#### Testo di partenza:

Perché è senso comune guardare al corpo, 
occuparsi di corpo,
come se fosse un oggetto?

Quando dico “Io ho un corpo stanco”, invece di “Io sono corpo stanco”, quando dico “Io ho le spalle contratte” invece di “Io sono spalle contratte” opero una scissione in me tra Io e il corpo. Mi comporto da schizofrenico facendomi torto.
Questa scissione è in linea, è funzionale, alla scissione più generale ora imperante tra identità e funzione, alla parcellizzazione del lavoro, ad un pensiero complesso, filosofico (3) in frantumazione, a favore del pensiero unico e monodirezionale e così tanto dogmatico, fatto di preconcetti immodificabili, quanto superficiale.
Il computer (ogni macchina) non si ammala, non si annoia, non ha sbalzi di umore, non resta incinto ecc., se si guasta viene riparato o sostituito e tu, individuo operatore, devi diventare come lui e come lui devi assumere un sistema di pensiero binario e non divergente in cui ogni scarto viene abortito.
Di conseguenza, anche le pratiche corporee oggi in voga sguazzano infelicemente tra la spinta narcisistica ad apparire belli e snelli per non perdere l’accettazione e la competizione nel gruppo referente, e la modifica del proprio corpo come se fosse “cosa”: la tua motocicletta, i tuoi calzini e non te stesso individuo in totale accordo.

Eppure noi siamo corpo, noi abitiamo corpo, il corpo ci rivela di noi e di come stiamo al mondo. Il movimento è un mezzo per osservare, attraverso il corpo, l’espressione della mente (che è comunque corpo!!), nonché una via di accesso per conoscere di sé e di sé nell’ambiente, perché la nostra visione del mondo è modificata dal linguaggio corporeo con cui comunichiamo e il corpo non mente.
Dunque:
“In ogni gesto c’è la mia relazione col mondo, il mio modo di vederlo, sentirlo, la mia educazione, il mio ambiente, la mia costituzione psicologica, il mio modo di offrirmi, tutta la mia biografia”
(U. Galimberti)

Nei prossimi giorni il cap. 2 
dedicato al
“come”, ovvero didattica ed andragogia, e al
“cosa”, ovvero quel che praticheremo e con che obiettivi.




1. Corpo del mondo, della vita, corpo abitato, incarnato (Leib), di contro al corpo da misurare, corpo della medicina, corpo estraneo, altro da me (Corper).
E dedichiamo due righe a questo concetto!!
Alle origini della nostra cultura, che è cultura greca, troviamo Omero per il quale il corpo non è un teatro che sta alle spalle, ma è immediatamente espressivo, non rappresentativo.

La svalutazione del corpo comincia con Platone e il suo “valore universale”, per cui noi non possiamo fidarci del corpo, delle sensazioni. Bisogna, invece, procedere con i costrutti della mente ed i numeri, quello che oggi è il mondo della scienza.

Record presi da un dataset

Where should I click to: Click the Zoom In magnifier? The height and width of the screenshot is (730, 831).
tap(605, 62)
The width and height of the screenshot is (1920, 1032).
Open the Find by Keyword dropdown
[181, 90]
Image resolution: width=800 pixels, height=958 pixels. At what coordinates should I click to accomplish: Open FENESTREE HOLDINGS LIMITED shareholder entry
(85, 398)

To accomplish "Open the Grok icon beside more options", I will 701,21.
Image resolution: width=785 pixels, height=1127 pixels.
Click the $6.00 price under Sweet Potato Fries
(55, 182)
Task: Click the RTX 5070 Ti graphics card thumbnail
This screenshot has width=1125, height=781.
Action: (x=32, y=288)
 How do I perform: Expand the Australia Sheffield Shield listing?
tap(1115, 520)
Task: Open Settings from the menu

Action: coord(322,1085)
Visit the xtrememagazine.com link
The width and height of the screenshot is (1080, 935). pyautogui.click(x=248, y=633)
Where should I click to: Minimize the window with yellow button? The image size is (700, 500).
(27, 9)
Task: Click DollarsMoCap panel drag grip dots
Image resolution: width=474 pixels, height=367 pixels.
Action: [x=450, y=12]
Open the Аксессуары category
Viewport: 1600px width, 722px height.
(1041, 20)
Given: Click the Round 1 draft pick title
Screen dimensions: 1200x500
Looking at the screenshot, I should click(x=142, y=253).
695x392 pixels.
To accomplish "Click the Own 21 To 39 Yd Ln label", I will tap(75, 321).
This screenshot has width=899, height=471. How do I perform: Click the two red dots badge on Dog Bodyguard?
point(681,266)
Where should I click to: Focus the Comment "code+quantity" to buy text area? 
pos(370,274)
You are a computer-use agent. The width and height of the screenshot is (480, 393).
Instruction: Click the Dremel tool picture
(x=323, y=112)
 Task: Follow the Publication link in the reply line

#### In base al testo:
(1) Ricopia dal testo sul corpo, senza cambiare nulla, il pezzo che comincia con le parole “Nei prossimi giorni” e finisce con “mondo della scienza.”.
(2) Nel testo sul corpo, con chi comincia la svalutazione del corpo?

#### Soluzioni dei problemi:
(1)
Nei prossimi giorni il cap. 2 
dedicato al
“come”, ovvero didattica ed andragogia, e al
“cosa”, ovvero quel che praticheremo e con che obiettivi.




1. Corpo del mondo, della vita, corpo abitato, incarnato (Leib), di contro al corpo da misurare, corpo della medicina, corpo estraneo, altro da me (Corper).
E dedichiamo due righe a questo concetto!!
Alle origini della nostra cultura, che è cultura greca, troviamo Omero per il quale il corpo non è un teatro che sta alle spalle, ma è immediatamente espressivo, non rappresentativo.

La svalutazione del corpo comincia con Platone e il suo “valore universale”, per cui noi non possiamo fidarci del corpo, delle sensazioni. Bisogna, invece, procedere con i costrutti della mente ed i numeri, quello che oggi è il mondo della scienza.

(2) Con Platone e il suo “valore universale”.